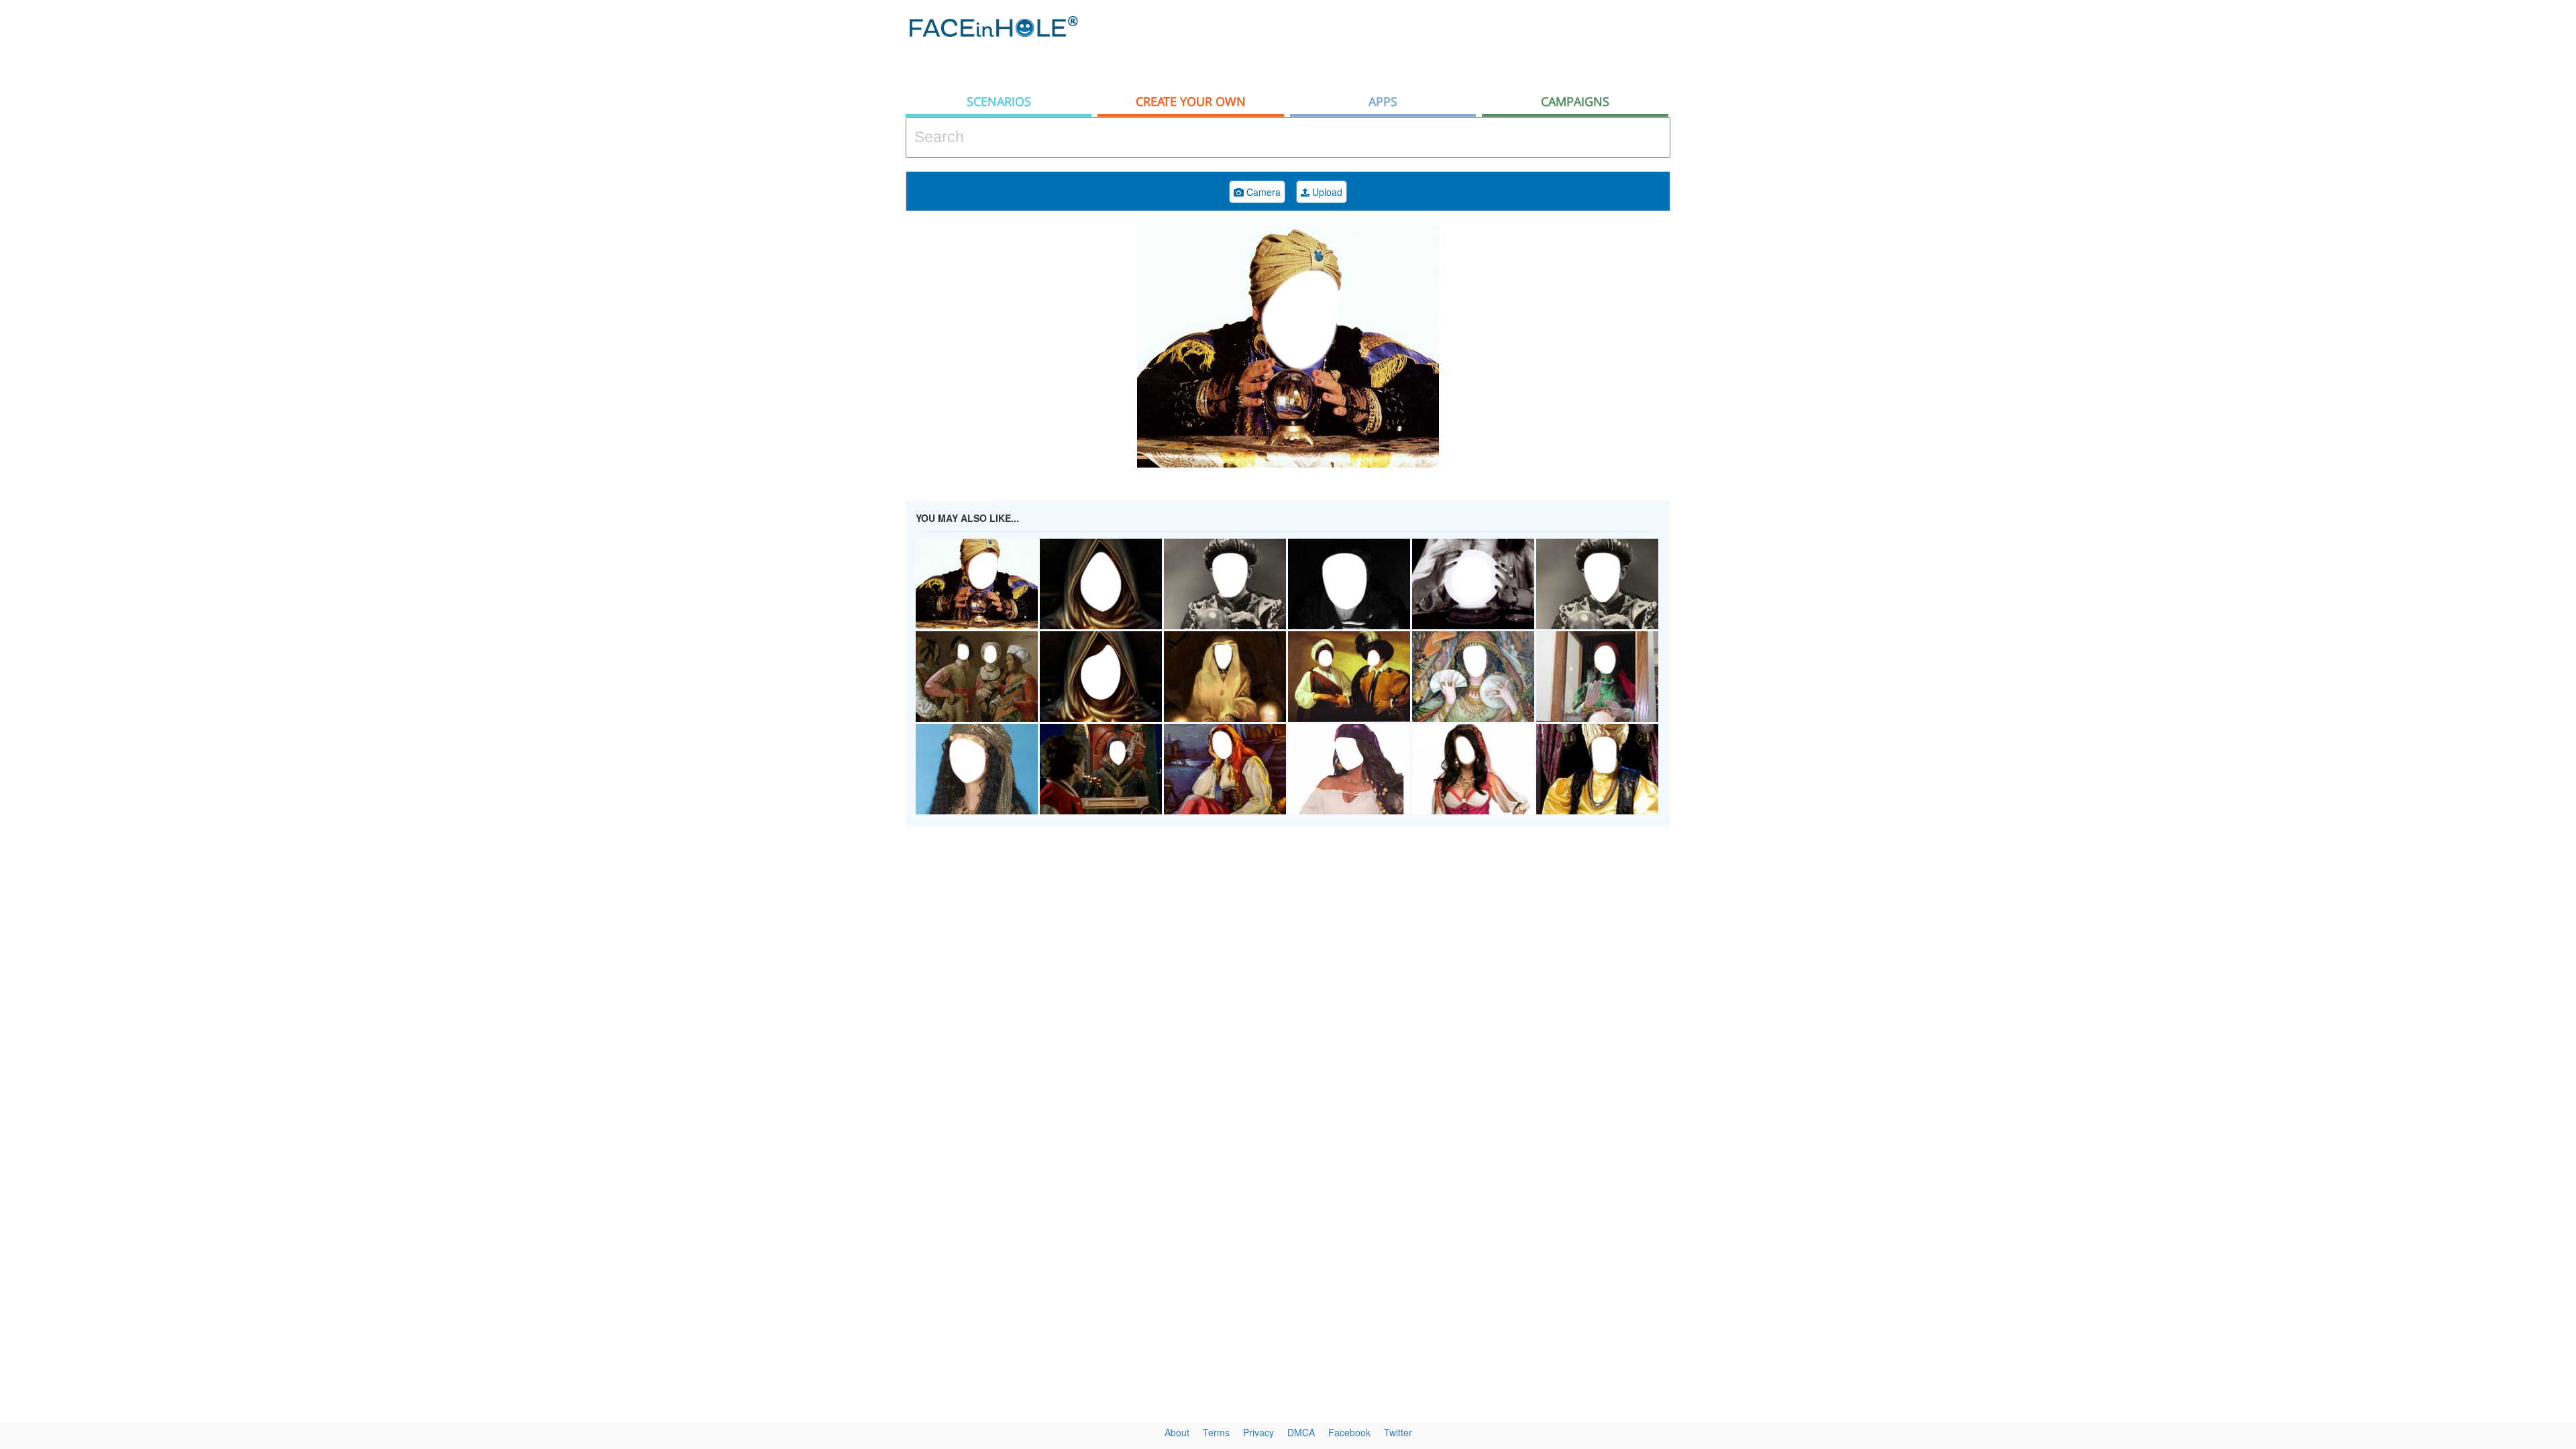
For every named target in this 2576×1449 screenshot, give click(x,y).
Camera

---

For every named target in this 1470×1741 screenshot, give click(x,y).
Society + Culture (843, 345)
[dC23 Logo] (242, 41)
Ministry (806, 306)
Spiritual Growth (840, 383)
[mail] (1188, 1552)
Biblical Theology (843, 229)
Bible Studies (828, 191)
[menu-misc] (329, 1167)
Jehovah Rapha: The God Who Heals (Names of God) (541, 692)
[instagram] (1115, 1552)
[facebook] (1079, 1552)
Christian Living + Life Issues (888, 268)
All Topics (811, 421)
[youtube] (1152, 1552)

Aim of the task => Show all lines above containing "named".

Result of the exercise =>
For every named target in this 2576×1449 screenshot, give click(x,y).
For every named target in this 1470×1741 screenshot, give click(x,y).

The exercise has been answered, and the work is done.